Transitábamos sobre la acera rumbo a casa. Tomaba a Micaela de la mano y ella caminaba a regañadientes, triste porque la había reprendido en el colegio por portarse mal. Ya estaba arrepentida yo por ello.

Encontramos en la calle, dentro de una caja unos gatitos. “Adóptame” se leía en un letrero. La alenté a tomar uno. Feliz corrió y asió a una con pelaje negro a excepción de una mancha blanca que semejaba un antifaz sobre sus ojos.

Desde el primer día me sorprendió la inteligencia del animal. Nunca supe de dónde sacó mi pequeña el apelativo, pero “Bast”, entendió enseguida que ese era su nombre.

La gata creció monstruosamente y Micaela no se apartaba de ella. A partir de su llegada dejó de acudir a mi cama para dormir. Mi lugar lo ocupaba la gata “Bast”. Si me acercaba a la felina, ésta arqueaba su columna, se le erizaba el pelambre y chillaba de manera horrible.

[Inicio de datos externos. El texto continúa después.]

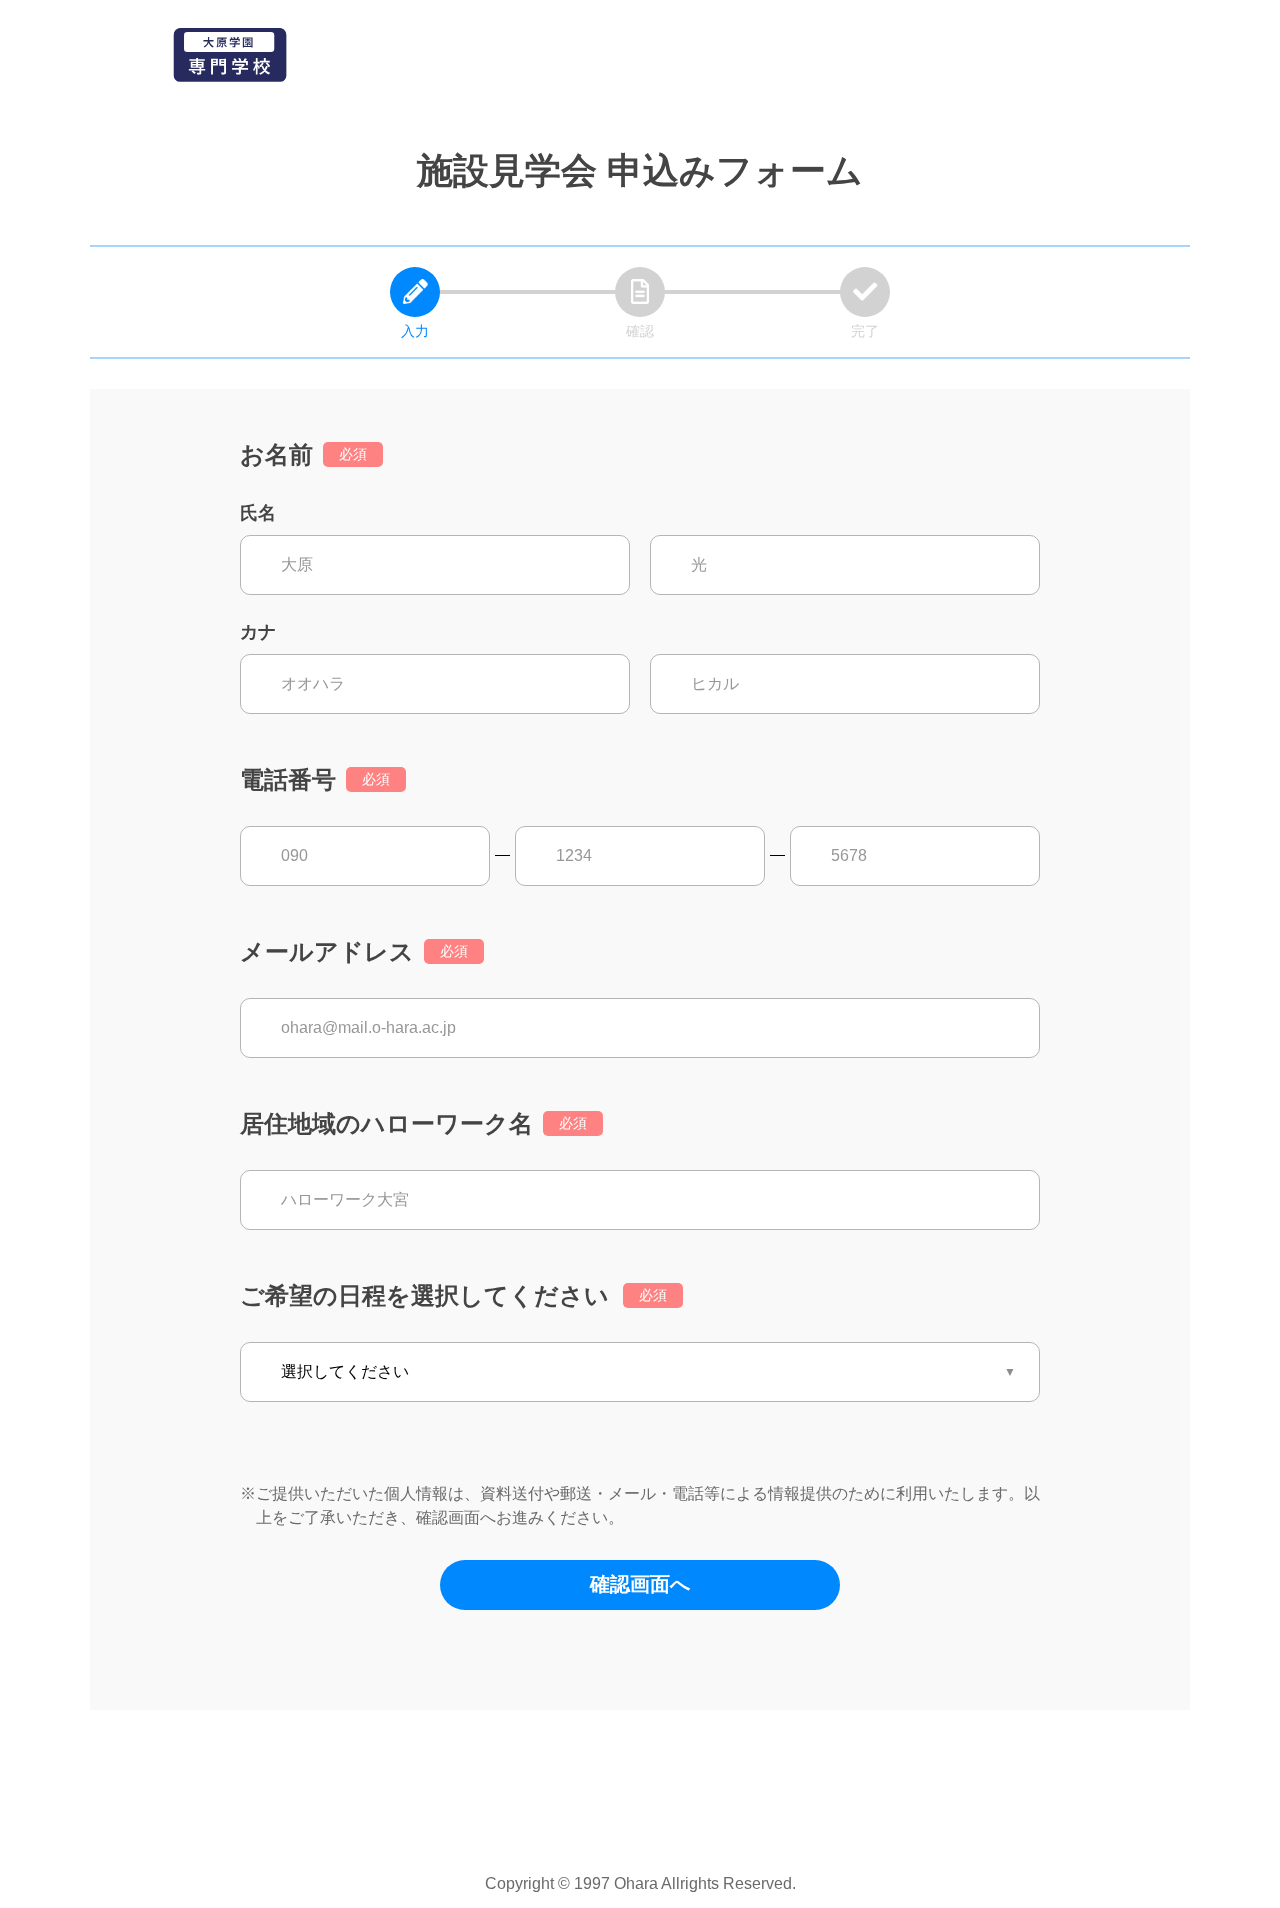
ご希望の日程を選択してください (424, 1295)
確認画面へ (640, 1584)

Seis meses después comencé a notar que Micaela tenía unas enormes ojeras, se negó a que la ayudara a bañar, asegurándome que era una niña mayor de tres años. Comenzó a elegir ropa oscura y de mangas largas para vestir, se volvió irascible y huraña, impidiéndome entrar a su habitación.

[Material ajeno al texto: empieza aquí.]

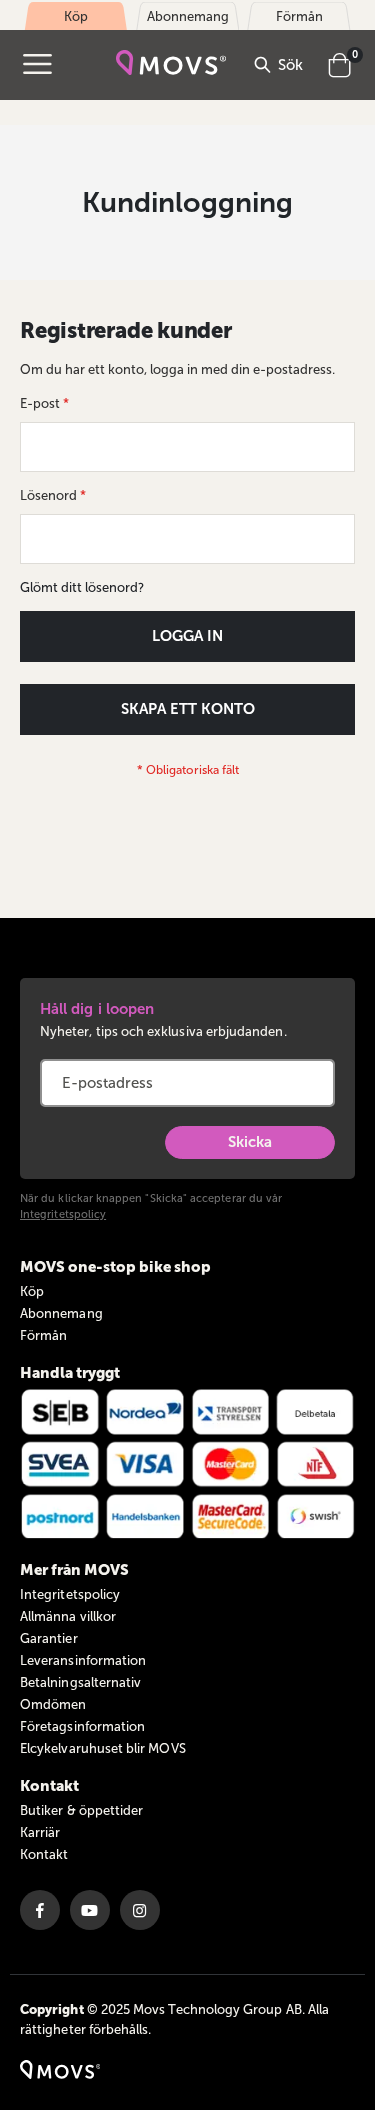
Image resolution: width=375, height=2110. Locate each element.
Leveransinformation (83, 1660)
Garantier (49, 1638)
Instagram (140, 1910)
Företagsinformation (82, 1726)
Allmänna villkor (68, 1616)
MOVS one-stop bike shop (115, 1267)
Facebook (40, 1910)
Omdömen (53, 1704)
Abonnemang (61, 1313)
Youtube (90, 1910)
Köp (32, 1291)
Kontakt (44, 1854)
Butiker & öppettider (81, 1810)
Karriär (40, 1832)
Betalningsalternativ (80, 1682)
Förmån (43, 1335)
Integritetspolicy (63, 1214)
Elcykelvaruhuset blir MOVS (103, 1748)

Una noche escuché un llanto desgarrador que provenía de la recámara de Micaela. Al entrar observé a mi pequeña desnuda y con la vista perdida, sentada junto a la ventana de hojas abiertas. Lágrimas negras bañaban su rostro. “Bast” la observaba con mirada demoniaca e hincaba sus garras en su cara, cuello, brazos y pecho mientras bufaba. Los rasguños formaban extrañas figuras en su cuerpo.

Al percatarse de mi presencia el animal se arrojó con todo su peso sobre el rostro de ella, haciéndola perder el equilibrio. Me abalancé tratando de alcanzarla. Fue inútil, ambas caían. Micaela se estrelló pisos abajo. Convulsionaba cuando la gata desgarró su pecho de un zarpazo. Observé como del cuerpo de mi pequeña salía una bruma que “Bast” aspiró llevándose así su alma. La felina volvió su mirada maligna y socarrona hacia mí al marcharse.